Personal information
- Born: Unrevealed March 2, 1993 (age 33) Mexico City, Mexico
- Relative: Ludark Shaitan (cousin)
- Website: Twitter account

Professional wrestling career
- Ring name(s): Sexy Lady Lady Shani
- Billed height: 1.68 m (5 ft 6 in)
- Billed weight: 85 kg (187 lb)
- Trained by: Dr. Karonte Chamaco Valaguez Silver King
- Debut: December 2009

= Lady Shani =

Mexican masked wrestler

Lady Shani (born March 2, 1993) is the ring name of a Mexican professional wrestler, under contract with Lucha Libre AAA Worldwide. She made her debut in 2009 and until 2015 worked under the more generic name Sexy Lady before adopting her current name that same year. Initially she portrayed a ruda (a heel, or villain) but in 2017 she changed sides and became a tecnica (the face, or fan favorite). She is the cousin of Ludark Shaitan, with whom she both teamed with and fought against early in her career. Lady Shani's real name is not a matter of public record, which is traditional for masked wrestlers in Mexico who have not been unmasked.

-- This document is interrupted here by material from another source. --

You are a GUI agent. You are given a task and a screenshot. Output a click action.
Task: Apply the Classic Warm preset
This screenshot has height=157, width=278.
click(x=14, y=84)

She is a two time AAA Reina de Reinas Champion in AAA; first from 2017 to early 2018, and again from December 2018 to June 2019. One of the highlights of her career was a Lucha de Apuestas ("bet match") win over Faby Apache at Triplemanía XXVI, where Apache was forced to have her hair shaved off afterward.

==Professional wrestling career==
Lady Shani was trained for her professional wrestling career by Dr. Karonte, Platino, and Silver King at various times. Her in-ring debut has been listed as December 2009, but no official record of what the match was has been found. Starting out, she worked as the masked ring character "Sexy Lady", working for the Hardcore wrestling promotion Desastre Total Ultraviolento (DTU). The mask she wore while working as "Sexy Lady" featured a silouette of a woman on the front, positioned between the eye openings of the mask.

In her first full year as a professional wrestler she started working for International Wrestling Revolution Group (IWRG) on a freelance basis. Her first major appearance for IWRG was at their Guerra de Empresas ("War of the Promotions") show" on January 2, 2011, where she, teamed up with Aeroboy and Comando Negro for an inter-gender match loss to Ludark Shaitan, Dinamic Black and Violento Jack. The following April, at the next Guerra de Empresas show, Sexy Lady Chiva Rayada I, and Mini Charly Manson wrestled to a "No Contest" against Fresero Jr., Ludark Shaitan and Mascarita Sagrada. On July 16, 2011, Sexy Lady and Dement Xtreme defeated Shaitan and Ojo Diabolico Jr. to become the first ever holders of the Xreme Mexican Wrestling Mixed Tag Team Championship. The team would later lose the title to Shaitan and Ojo Diabolico Jr., but regain it at IWRG's Guerra de Campeones ("War of the Champions") on December 25, 2011. While in IWRG, she participated in two intergender steel cage matches where the loser would be forced to unmask or have their hair shaved off, first at La Guerra de Sexos ("the war of the sexes") and then at Guerra del Golfo ("Gulf War"), both times escaping the cage to retain her mask.

===Lucha Libre AAA Worldwide (2012–present)===
On April 27, 2012, Sexy Lady made her debut for AAA, one of Mexico's largest wrestling promotions. In her first AAA match she teamed up with Mari Apache, losing to Faby Apache and Lolita. In early 2013 Sexy Lady was one of eight women competing for the vacant AAA Reina de Reinas Championship ("Queen of Queen Championship"), but was eliminated in the first round by Faby Apache.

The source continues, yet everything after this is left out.